-- DATA FOR THE TASK follows --

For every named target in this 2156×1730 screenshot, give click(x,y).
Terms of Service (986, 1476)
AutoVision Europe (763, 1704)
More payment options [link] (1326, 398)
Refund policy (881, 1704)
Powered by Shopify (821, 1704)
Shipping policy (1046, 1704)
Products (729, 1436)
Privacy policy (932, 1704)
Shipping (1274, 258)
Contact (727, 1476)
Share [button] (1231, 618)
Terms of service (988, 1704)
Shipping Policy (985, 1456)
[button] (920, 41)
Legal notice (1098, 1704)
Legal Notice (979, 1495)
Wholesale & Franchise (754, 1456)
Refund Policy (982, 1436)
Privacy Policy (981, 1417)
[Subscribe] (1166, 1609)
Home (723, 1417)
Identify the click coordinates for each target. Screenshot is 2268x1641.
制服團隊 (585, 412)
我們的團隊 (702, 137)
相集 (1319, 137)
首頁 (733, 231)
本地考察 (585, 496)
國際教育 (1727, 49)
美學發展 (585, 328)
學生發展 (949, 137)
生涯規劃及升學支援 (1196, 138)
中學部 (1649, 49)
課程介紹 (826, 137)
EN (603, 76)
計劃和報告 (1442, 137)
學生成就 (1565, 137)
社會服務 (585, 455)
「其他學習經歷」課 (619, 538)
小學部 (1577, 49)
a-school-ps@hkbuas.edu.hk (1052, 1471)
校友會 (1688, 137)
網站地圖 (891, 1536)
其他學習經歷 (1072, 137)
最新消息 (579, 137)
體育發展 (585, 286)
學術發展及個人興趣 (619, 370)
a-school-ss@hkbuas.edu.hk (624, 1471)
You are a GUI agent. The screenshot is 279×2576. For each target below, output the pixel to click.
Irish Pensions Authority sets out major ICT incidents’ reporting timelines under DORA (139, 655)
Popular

-- DATA FOR THE TASK concluded --

> _WHAT THE TASK REQUIRES_: Each line of the data must come back exactly as written.

> _WRITTEN SOLUTION_:
For every named target in this 2156×1730 screenshot, give click(x,y).
Terms of Service (986, 1476)
AutoVision Europe (763, 1704)
More payment options [link] (1326, 398)
Refund policy (881, 1704)
Powered by Shopify (821, 1704)
Shipping policy (1046, 1704)
Products (729, 1436)
Privacy policy (932, 1704)
Shipping (1274, 258)
Contact (727, 1476)
Share [button] (1231, 618)
Terms of service (988, 1704)
Shipping Policy (985, 1456)
[button] (920, 41)
Legal notice (1098, 1704)
Legal Notice (979, 1495)
Wholesale & Franchise (754, 1456)
Refund Policy (982, 1436)
Privacy Policy (981, 1417)
[Subscribe] (1166, 1609)
Home (723, 1417)
Identify the click coordinates for each target. Screenshot is 2268x1641.
制服團隊 (585, 412)
我們的團隊 (702, 137)
相集 (1319, 137)
首頁 (733, 231)
本地考察 (585, 496)
國際教育 (1727, 49)
美學發展 (585, 328)
學生發展 (949, 137)
生涯規劃及升學支援 (1196, 138)
中學部 (1649, 49)
課程介紹 (826, 137)
EN (603, 76)
計劃和報告 (1442, 137)
學生成就 (1565, 137)
社會服務 (585, 455)
「其他學習經歷」課 (619, 538)
小學部 (1577, 49)
a-school-ps@hkbuas.edu.hk (1052, 1471)
校友會 (1688, 137)
網站地圖 (891, 1536)
其他學習經歷 (1072, 137)
最新消息 (579, 137)
體育發展 (585, 286)
學術發展及個人興趣 (619, 370)
a-school-ss@hkbuas.edu.hk (624, 1471)
You are a GUI agent. The screenshot is 279×2576. For each target below, output the pixel to click.
Irish Pensions Authority sets out major ICT incidents’ reporting timelines under DORA (139, 655)
Popular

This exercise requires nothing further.